» 分析対象の文章
そう考えるしか発揮できる理屈が備わっていないからだ。

赤ひげなんぞには治せない患者だが自分なら出来る、と思い込む。

「人間は無力なものであるが切磋琢磨(せっさたくま)することでようやく進むことが出来できる」という真理に到達するためには、痛い目にも遭わなくてはならない。

幽閉されていた令嬢が逃げ出し、保本に救いを求めてくる。
美しい娘であったこと、禁じられている酒を飲んだこともあり、保本はもう少しで四人目の被害者になりかけたが赤ひげに間一髪助けられる。

多くの新米医師が真っ先に突き当たる理想と現実のギャップ。医学というものの限界と医師としての無力感。

保本がその厳実に対して、自尊心の鎧を脱ぎ、真摯(しんし)に学んでいこうと思うようになるまでが、映画の半分を占めている。

だが、自分の経験を思い起こしてみても、この配分は決して重過ぎるとは思えない。

» 課題
本文について、次の問いに答えなさい。
(a) 逃げ出して保本に救いを求めてくるのは誰か。
(b) 保本が四人目の被害者になりかけたとき、間一髪で助けたのは誰か。
(c) 保本が自尊心の鎧を脱ぎ、真摯に学んでいこうと思うようになるまでは、映画のどれだけを占めているか。

» 提供資料
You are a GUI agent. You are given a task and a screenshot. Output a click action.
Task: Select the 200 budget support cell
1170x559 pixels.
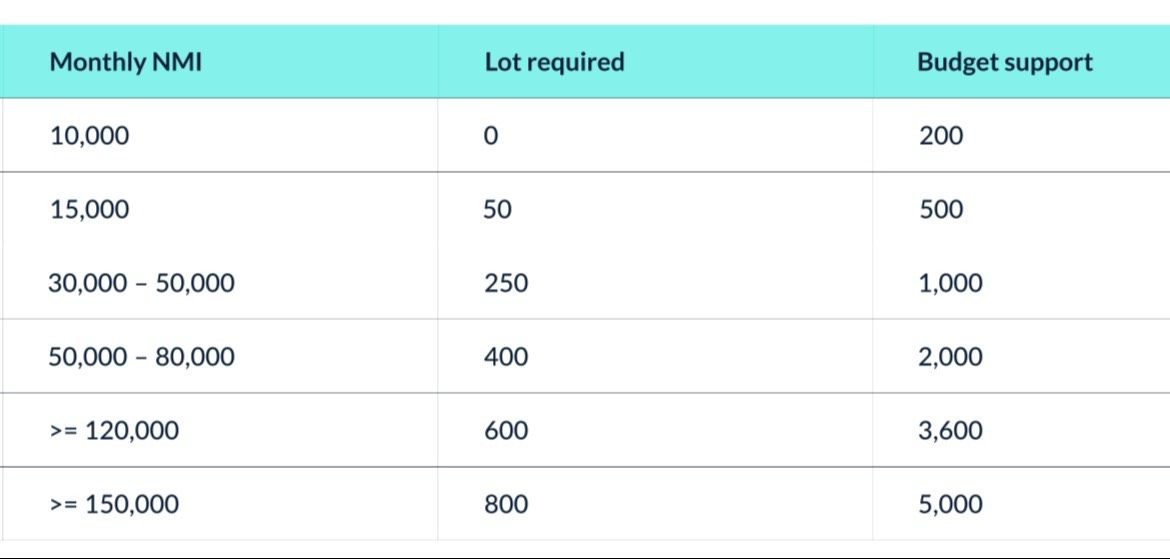(x=940, y=135)
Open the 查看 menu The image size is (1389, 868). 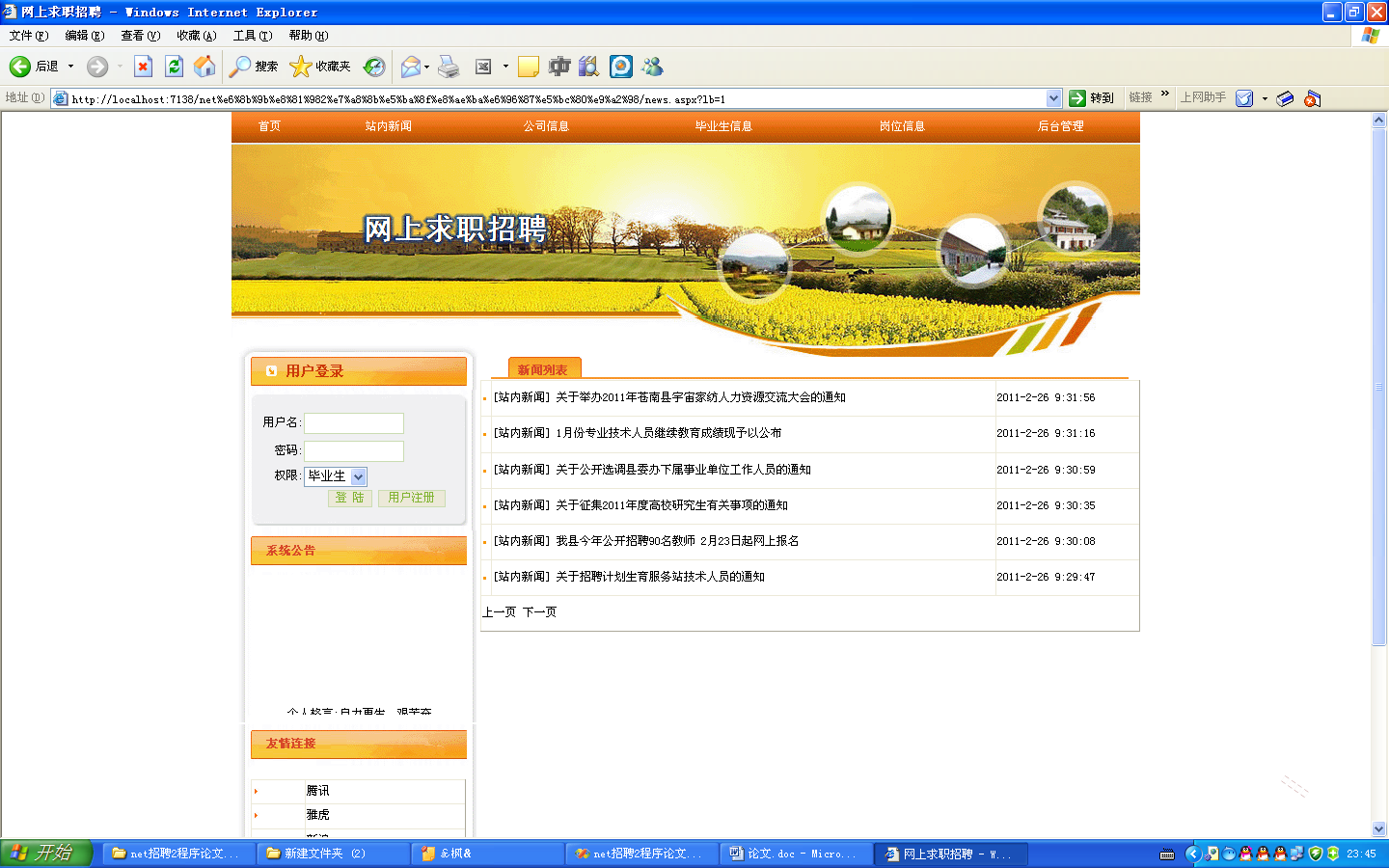tap(140, 35)
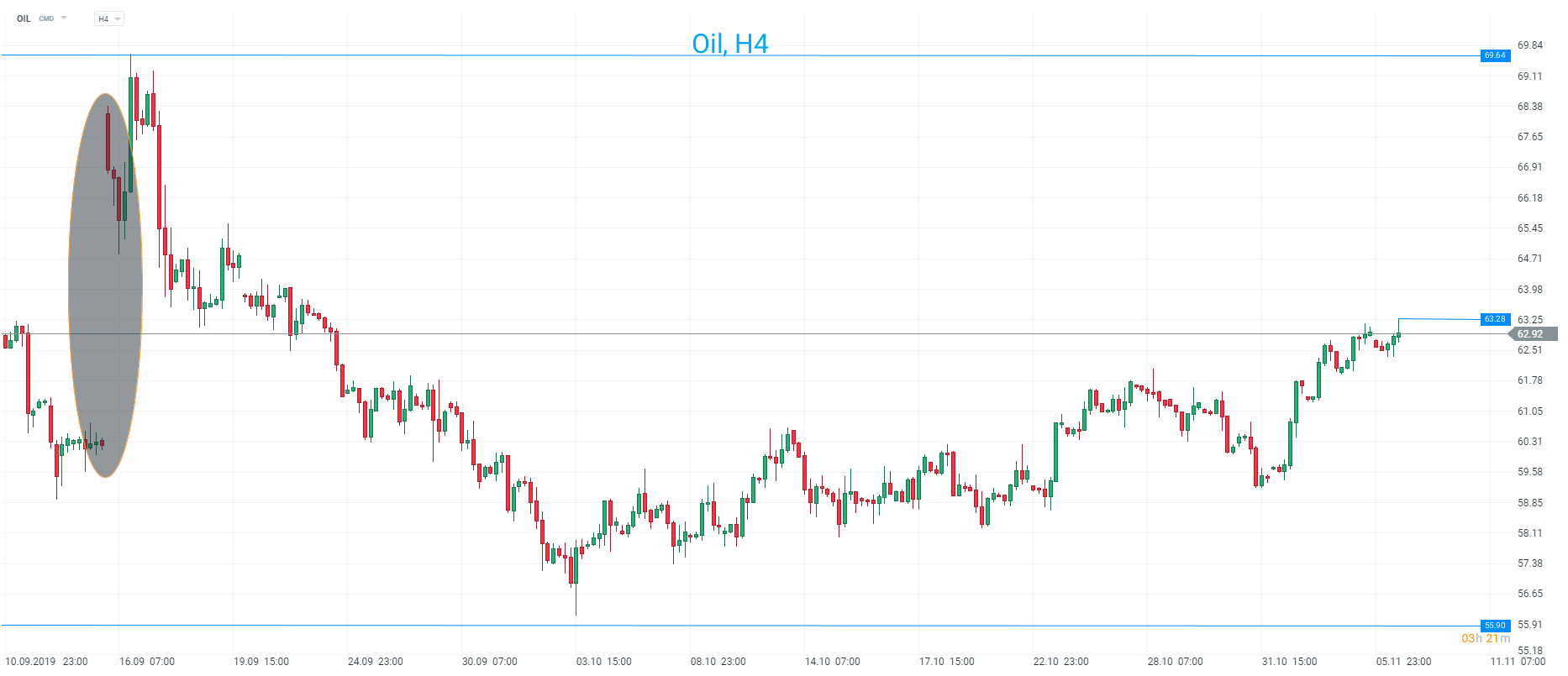The width and height of the screenshot is (1568, 676).
Task: Click the 63.28 blue price tag
Action: click(x=1495, y=319)
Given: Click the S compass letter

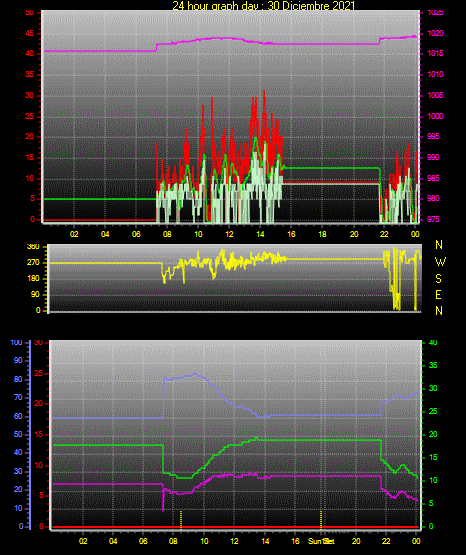Looking at the screenshot, I should pyautogui.click(x=438, y=279).
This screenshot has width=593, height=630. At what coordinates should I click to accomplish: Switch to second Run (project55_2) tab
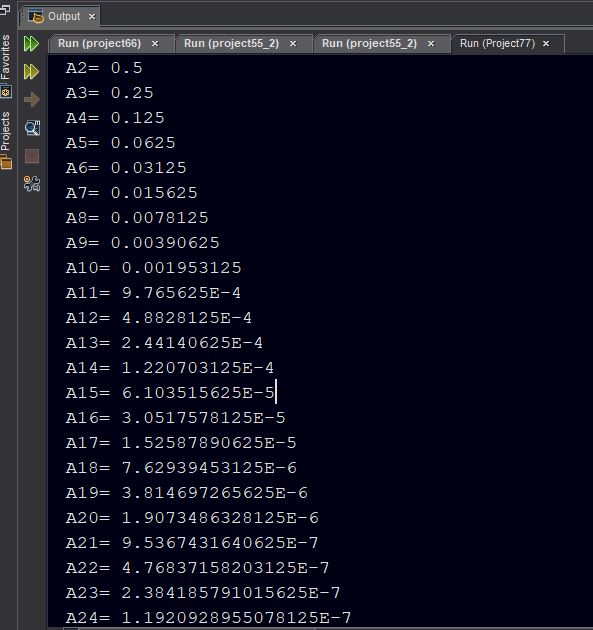pyautogui.click(x=369, y=43)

» 解答
(a) 幽閉されていた令嬢
(b) 赤ひげ
(c) 映画の半分